Brian Berg and 44 Long create the sort of music that one doesn’t hear much on the radio anymore— clever, witty lyrics with melodies that have real sustaining power; verses, choruses and bridges that actually relate to each other thematically! Wow! While  the energy level on Collect Them All  never jumps much above  the “somnambulant” level, Berg and his cohorts masterfully create memorable songs that will make you think, even if they don’t necessarily make you dance.

Joy Pop Turbo

Joy Pop Turbo
Static Records

As everyone should know by now, Joy Pop Turbo is the brainchild of two talented guitar playing singer/songwriters, Heather Savoy and Jody Garner. The band used to be called Phineas Gage, until they discovered that there was an avant gard Pop band in Seattle called Phineas Gage. Gee. Who could have projected that there would be such interest in an obscure 19th century guy who lost all shame after a spike was accidentally  jammed into his frontal lobe. Weird.

So they are called Joy Pop Turbo. Heather and Jody are joined by Steve Hess on drums and Pete Ficht on bass. Pete also fronts Noisecandy, but plays a supporting role in this band. This band belongs to the two women. They have always shared singing and songwriting duties equally.

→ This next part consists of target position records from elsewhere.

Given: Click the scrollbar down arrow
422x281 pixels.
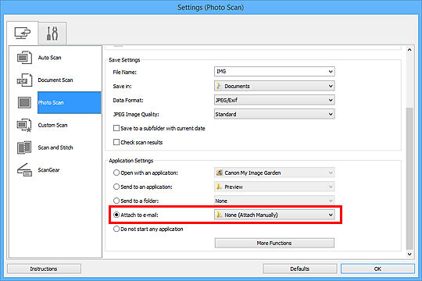Looking at the screenshot, I should point(409,254).
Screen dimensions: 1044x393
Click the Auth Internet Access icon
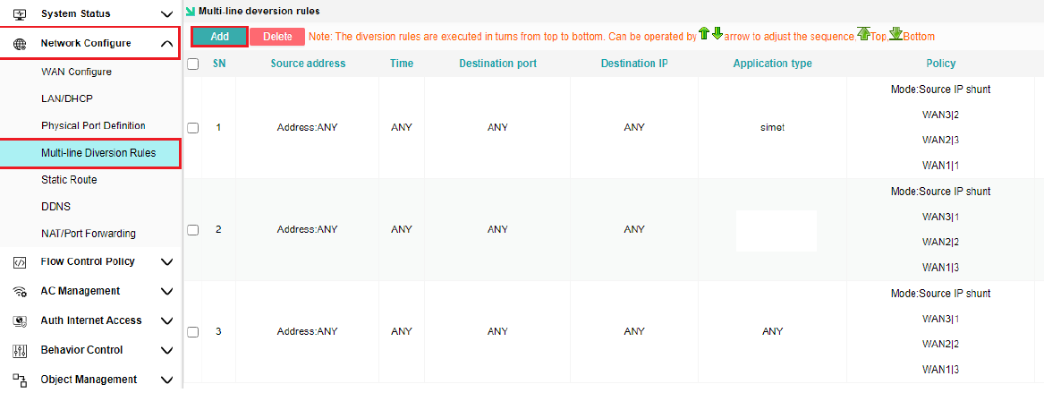[21, 321]
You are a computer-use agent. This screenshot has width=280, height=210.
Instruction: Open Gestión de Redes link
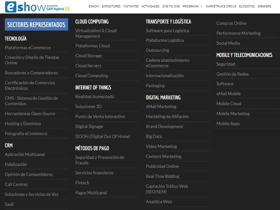pyautogui.click(x=232, y=74)
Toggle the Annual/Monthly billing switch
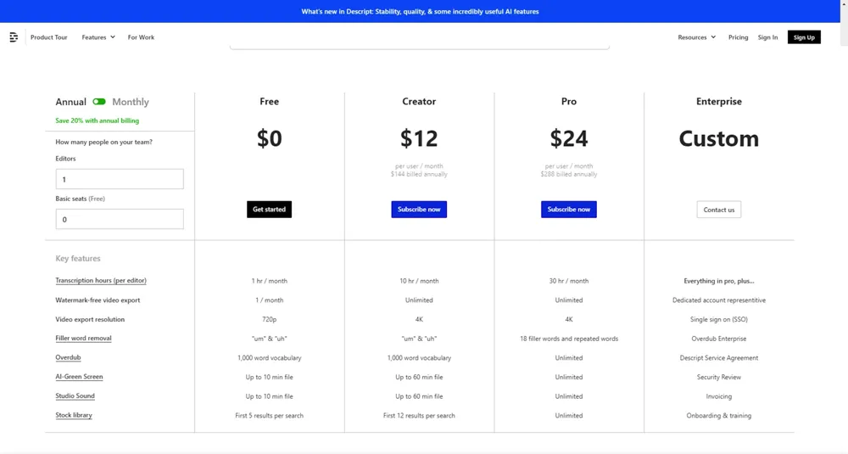This screenshot has height=454, width=848. pyautogui.click(x=99, y=102)
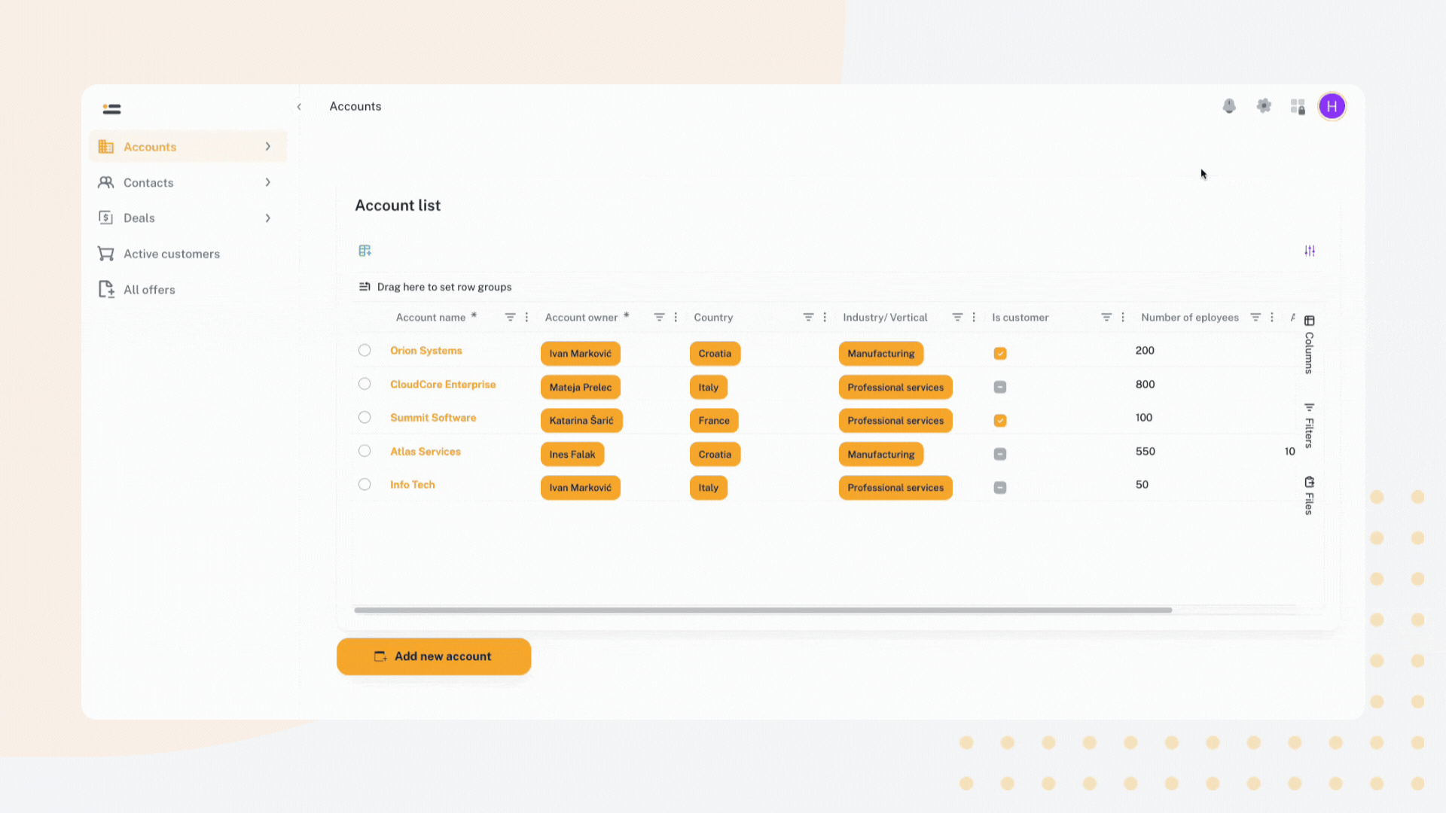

And because their styles and voices are so similar, it is not always readily apparent just who is doing what in the mix. But the sound they create lies somewhere between Lush and Republica, with touches of Juliana Hatfield and Luscious Jackson thrown in.

The record doesn’t really get rolling at first. Savoy’s “Love Hate Crimes” and Garner’s “Sharp Tongued Girl” seem slightly awkward and off-kilter, as if the band members are feeling their way toward true ensemble work. But by the third song, Heather’s “Billy Blaster,” the ship is righted. Over Hess’ driving drumbeat, Heather adds a loopy wah-wah guitar as Jody grinds out jagged chords. Heather’s girlish voice lilts above the din of the verses, but turns bitter in the segue. “How do you define cruel? Define cruel!” By the Ozzy informed bridge, all hell breaks loose.

A jointly composed instrumental, the aptly named “Intermission,” builds on Jody’s marimba-like interplay with Pete’s bass, as Heather jots out a telegraphic melody. The piece develops into credible shred sections a few times before falling back into the original mode. Jody’s chunky “Fish” kicks into immediate overdrive, as she and Heather whale on the craggy chords of the verse, slickly sliding into the exotica of the chorus.

Jody’s “Hera” is especially rewarding. Her interaction with Heather is nearly telepathic in the arpeggio of the intro. Where one set of strings leaves off, in jumps the next. A nice effect. The song breaks into a gentle canter, striding on Ficht’s unusual bass articulations and Jody’s tightly reined electric and acoustic guitars. But the winner of the set is Savoy’s :”Mr. Simons.” An angry swarm of stinging guitars and fat, bumblebee bass attack through the verses and circle over head in the catchy choruses.

Joy Pop Turbo have an aptitude for fashioning memorable hooks out of unique musical scenarios, Their music is smart, accessible and inventive, if ultimately somewhat lacking in polish and execution. With the catalog of great songs that Jody and Heather have written, one would hope that one day the two would collect the best of them onto a single CD; recording them at one of the city’s quality studios, with a top-notch producer. Now that would be a hit album!